Quest’oggi si celebra la giornata al divino Maestro, quindi l’esposizione solenne, le adorazioni continuate, pregando sempre Gesù che ha promesso, salendo al cielo, di mandare lo Spirito Santo. Lo Spirito Santo infonda molta luce, sapienza nella nostra mente e il vero amore a Gesù, il vero desiderio del paradiso. E infonda in noi un coraggio, una volontà, una costanza sempre ferma in quello che è il compimento della volontà di Dio, e nei propositi.

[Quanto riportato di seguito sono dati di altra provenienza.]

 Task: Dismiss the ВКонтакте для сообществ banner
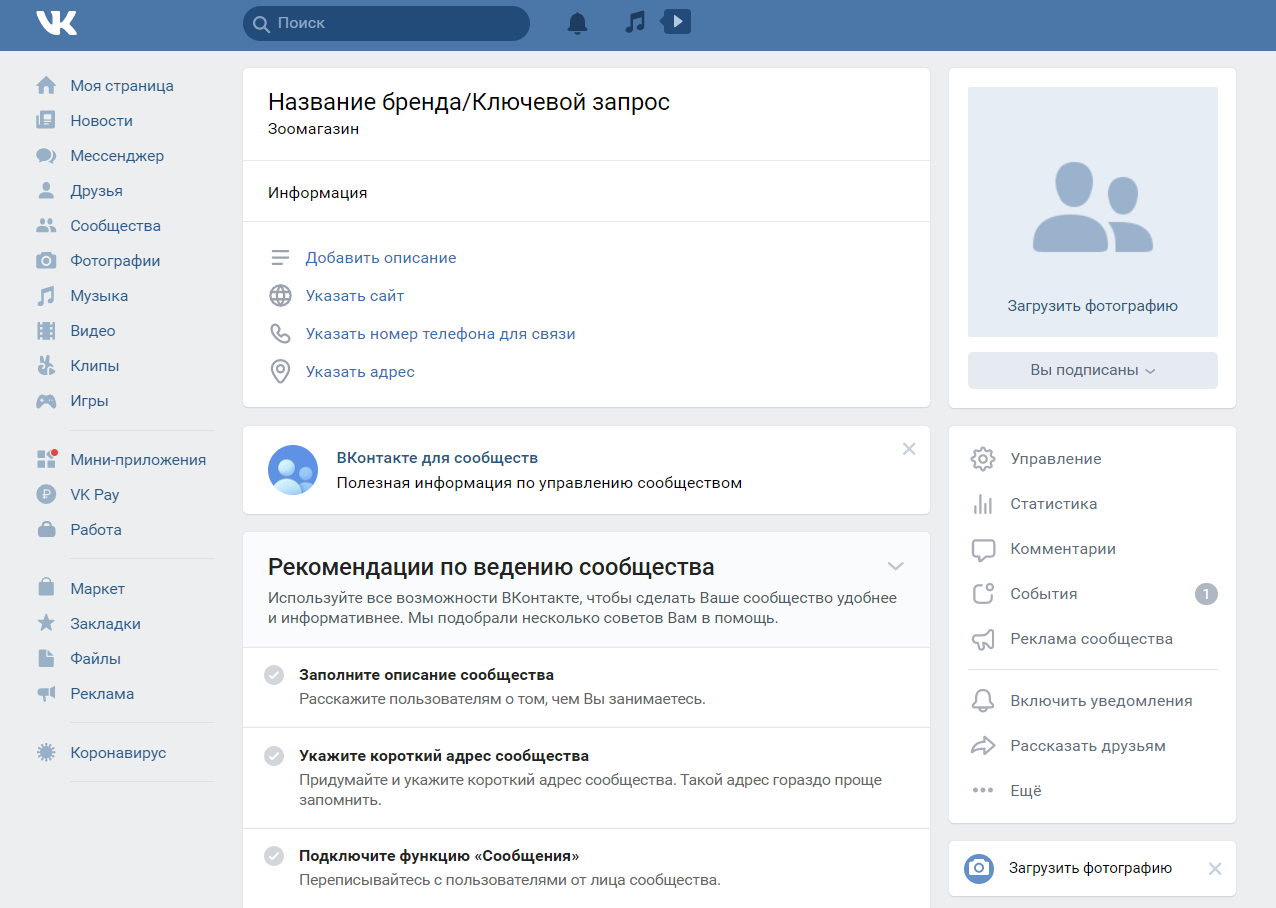[909, 449]
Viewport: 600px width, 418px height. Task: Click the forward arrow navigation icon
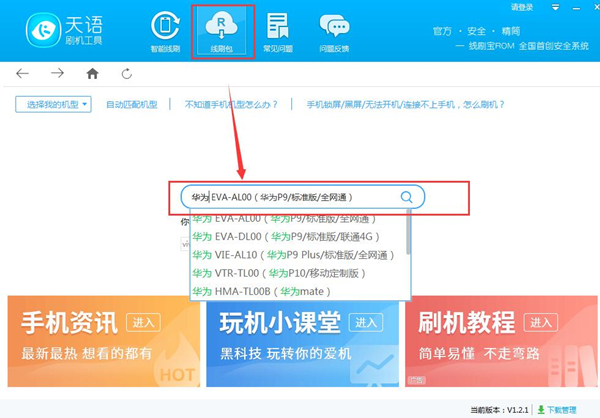57,73
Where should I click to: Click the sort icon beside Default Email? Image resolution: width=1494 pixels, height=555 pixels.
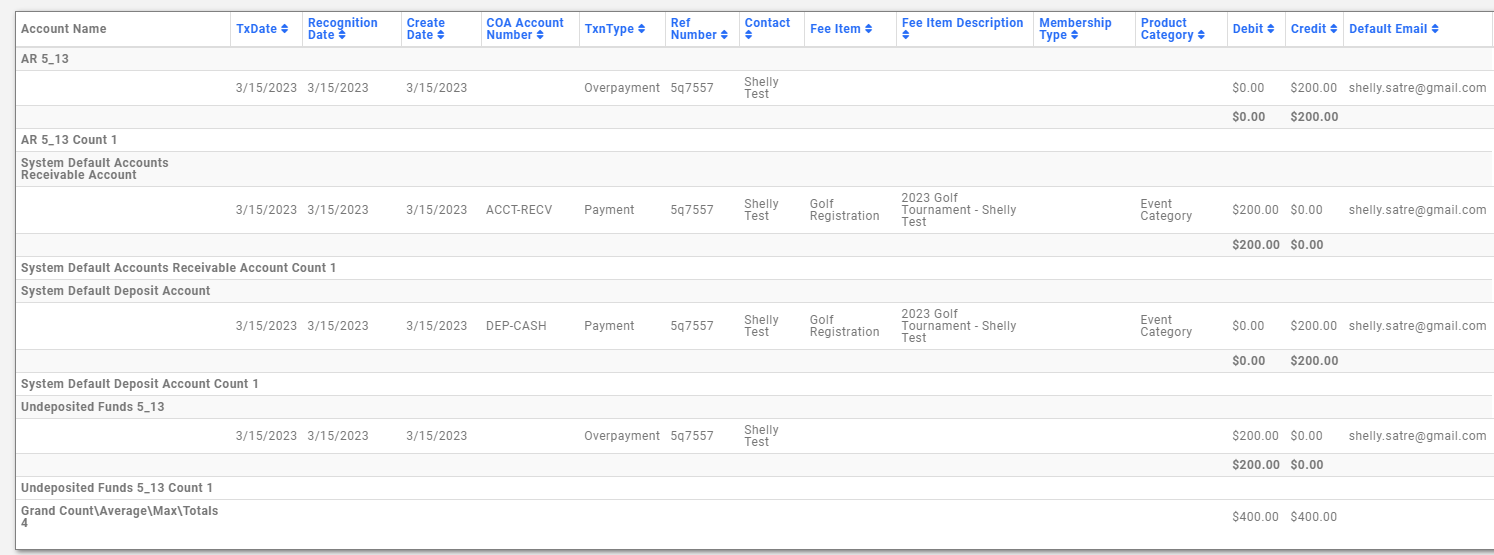1435,30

Giornata che ha come fine particolare le vocazioni. Primo, che le vocazioni entrino negli Istituti di formazione; secondo, che accettino e corrispondano alle cure per la formazione; terzo, e ancora di più che i chiamati, le chiamate al servizio particolare di Dio e delle anime, compiano il loro ufficio, la missione loro affidata da Dio. La preghiera al Signore: Gesù, pastore eterno delle anime nostre, mandate buoni operai alla vostra messe. La quantità degli operai è sempre scarsa, e sempre più abbondante, invece, è la messe. La messe: «Alzate gli occhi, diceva il Maestro Gesù, guardate le messi biondeggianti: aspettano i mietitori»3. Oltre a questo, si può anche domandare che il Signore liberi sempre la sua Chiesa dai non chiamati, perché i non chiamati sarebbero infelici e, in conclusione, nel gregge vi sarebbero più lupi che non buoni pastori.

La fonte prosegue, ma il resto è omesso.